__TASK DIRECTIONS__: Please repeat each line from the one holding "The height and" through the final line of the data, exactly as it stands, with no pictures.

PROVIDED RECORDS Block Start

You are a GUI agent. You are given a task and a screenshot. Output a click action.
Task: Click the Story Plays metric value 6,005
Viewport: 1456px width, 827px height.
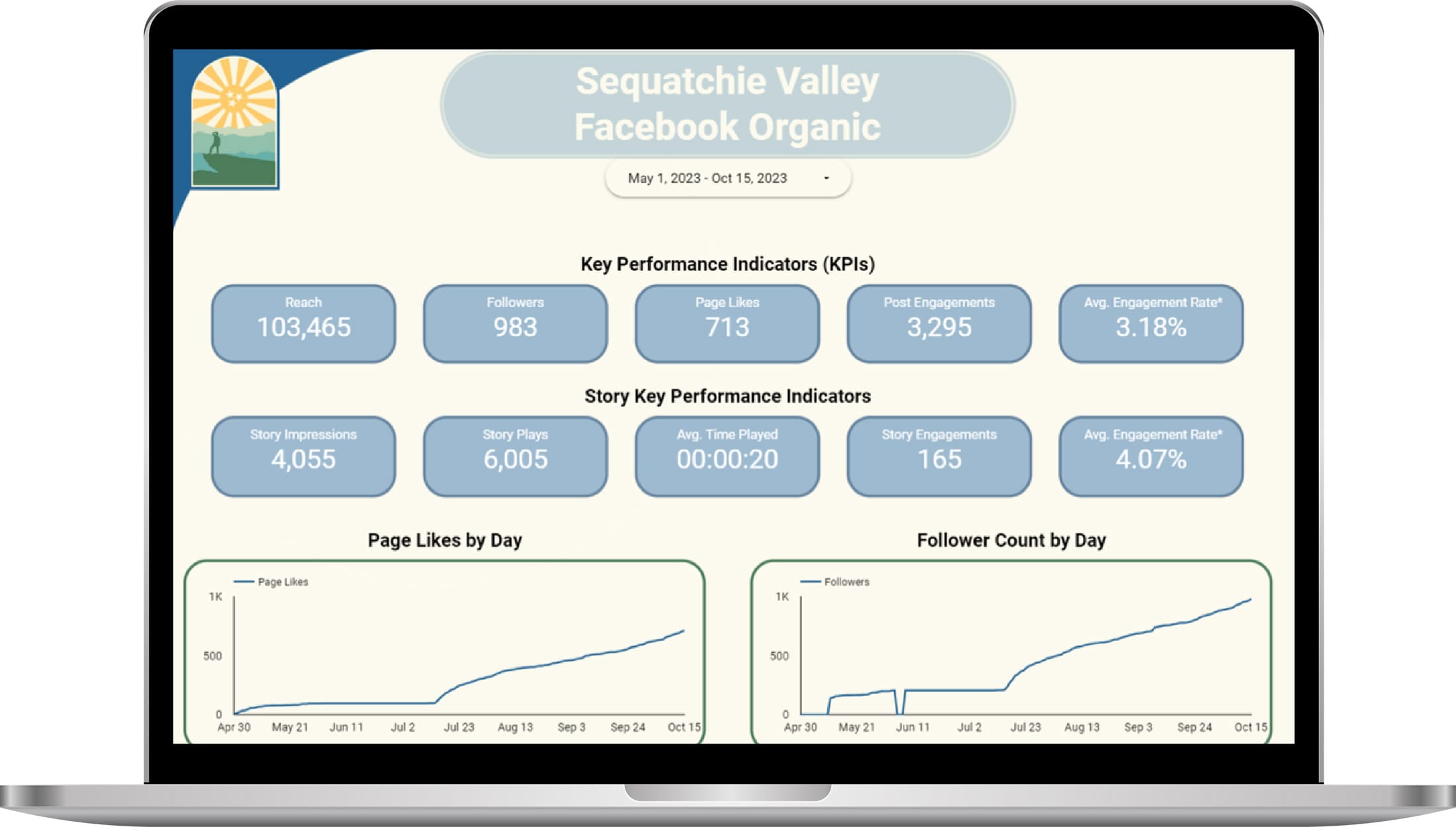click(x=517, y=459)
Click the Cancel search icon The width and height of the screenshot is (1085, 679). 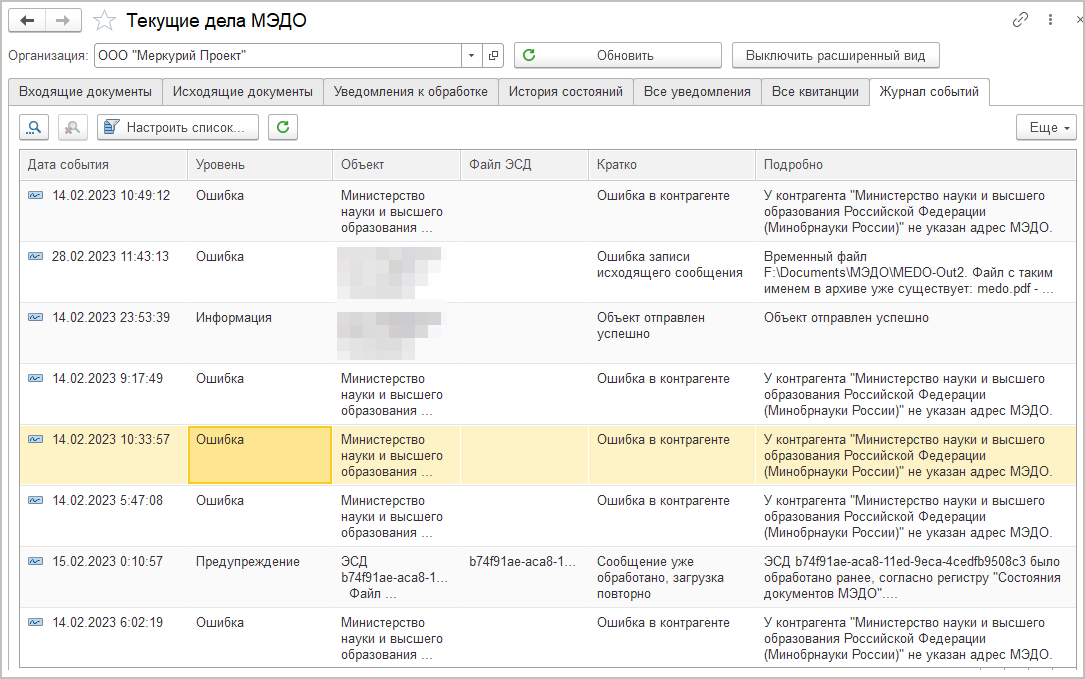(x=73, y=127)
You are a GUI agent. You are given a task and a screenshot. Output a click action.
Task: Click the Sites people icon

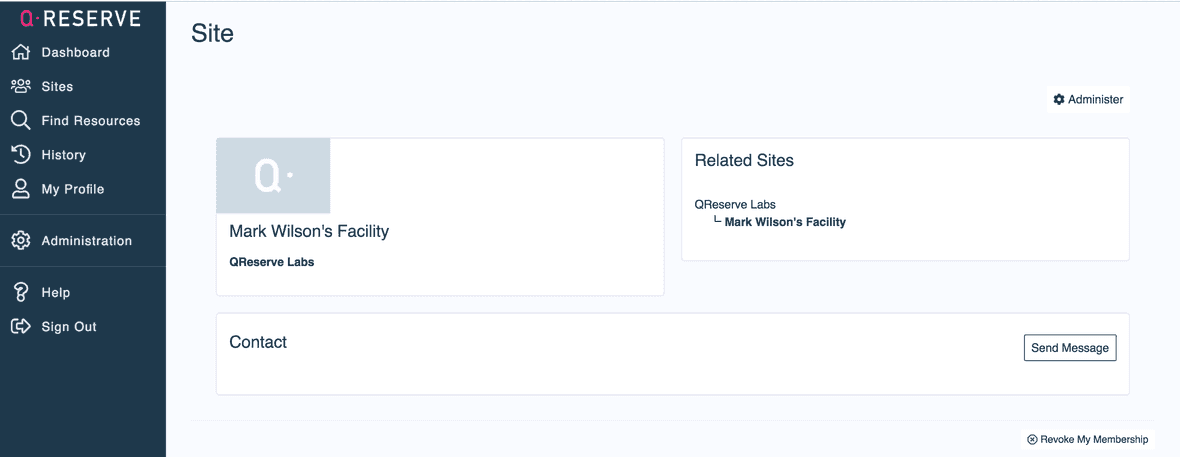pyautogui.click(x=20, y=86)
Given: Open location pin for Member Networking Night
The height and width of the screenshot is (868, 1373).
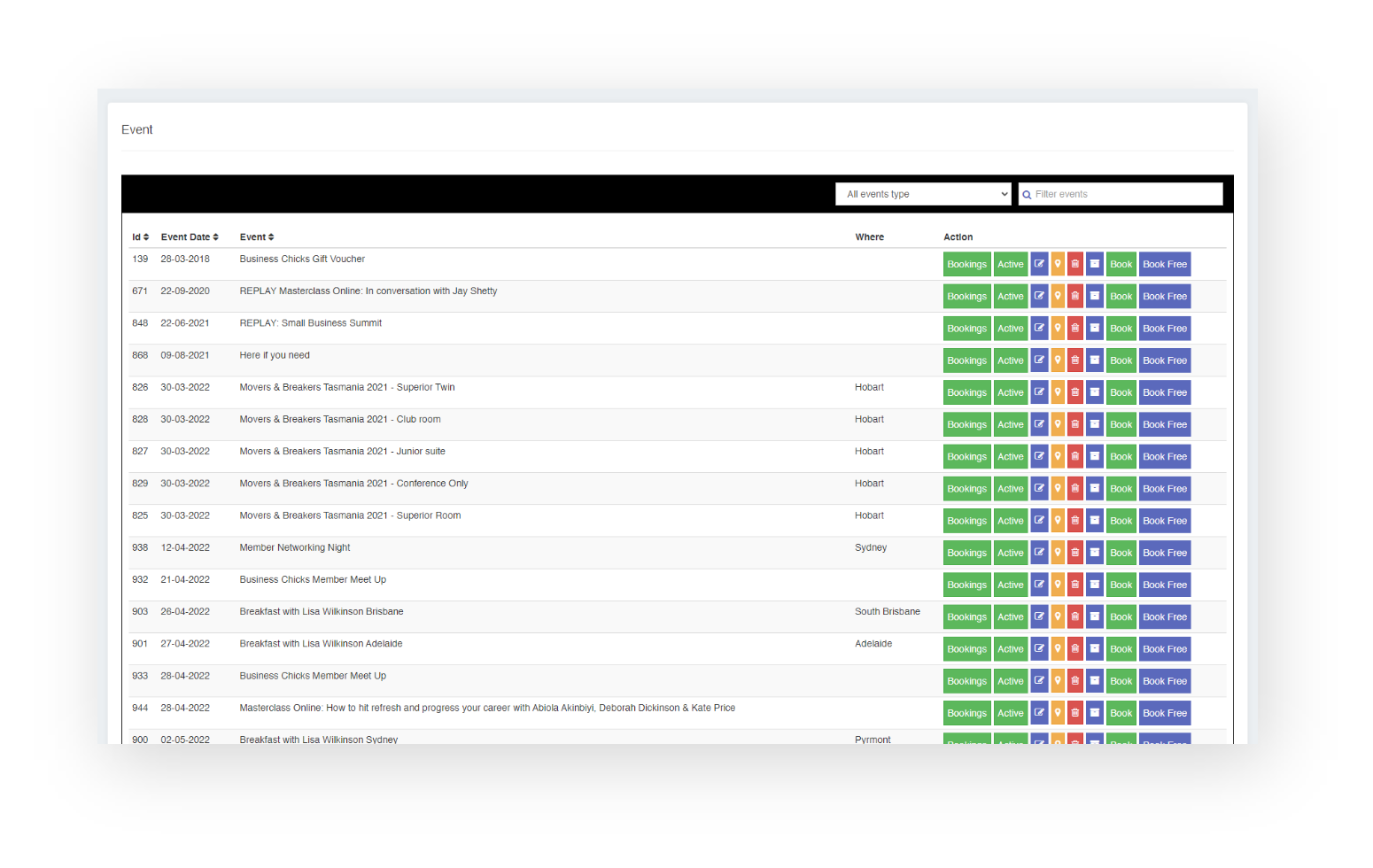Looking at the screenshot, I should coord(1058,553).
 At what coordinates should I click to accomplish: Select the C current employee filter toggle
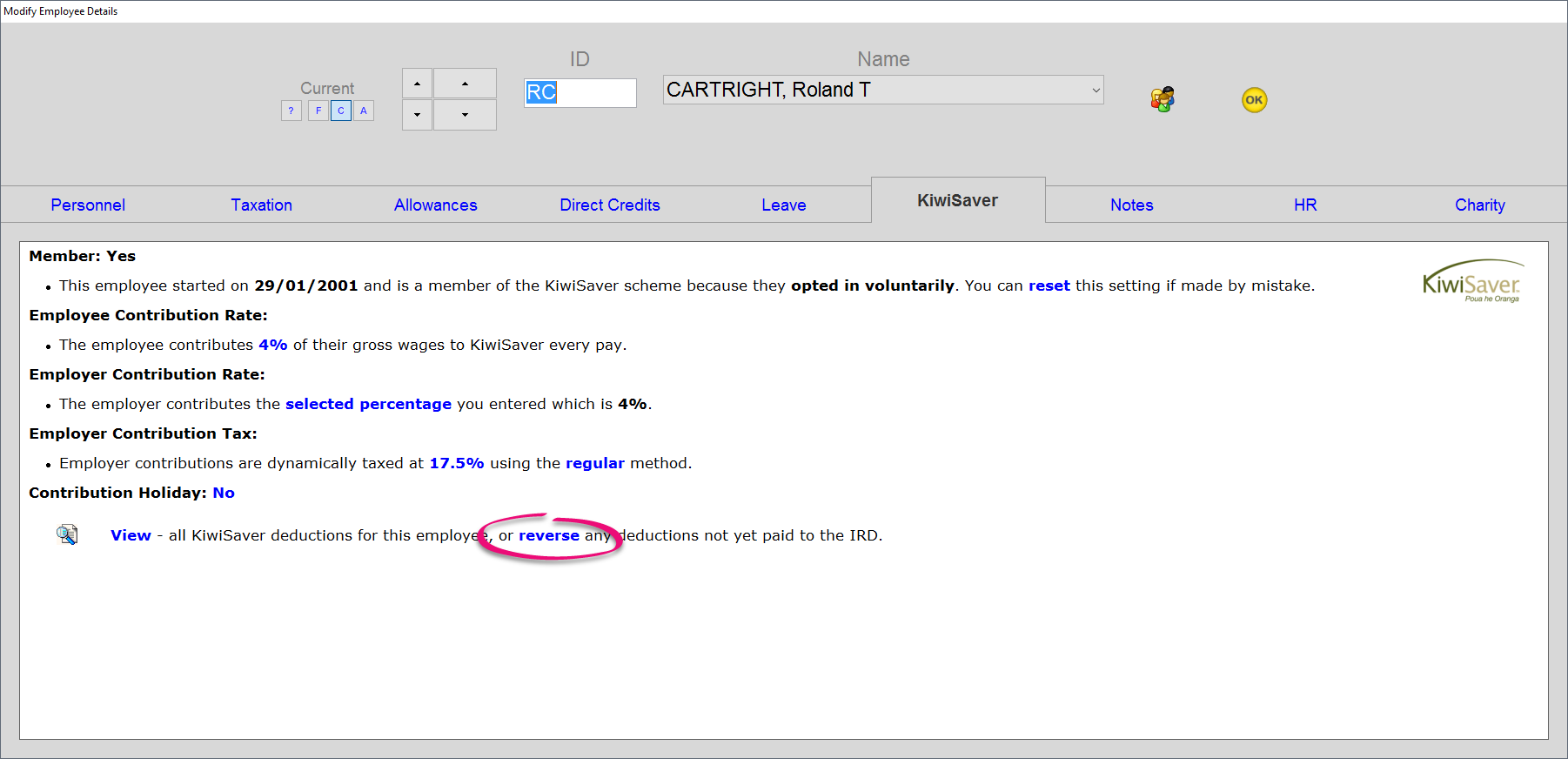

PROVIDED RECORDS Block End

__PROBLEM SOLUTION__:
The height and width of the screenshot is (868, 1373).
Looking at the screenshot, I should coord(1058,553).
 At what coordinates should I click to accomplish: Select the C current employee filter toggle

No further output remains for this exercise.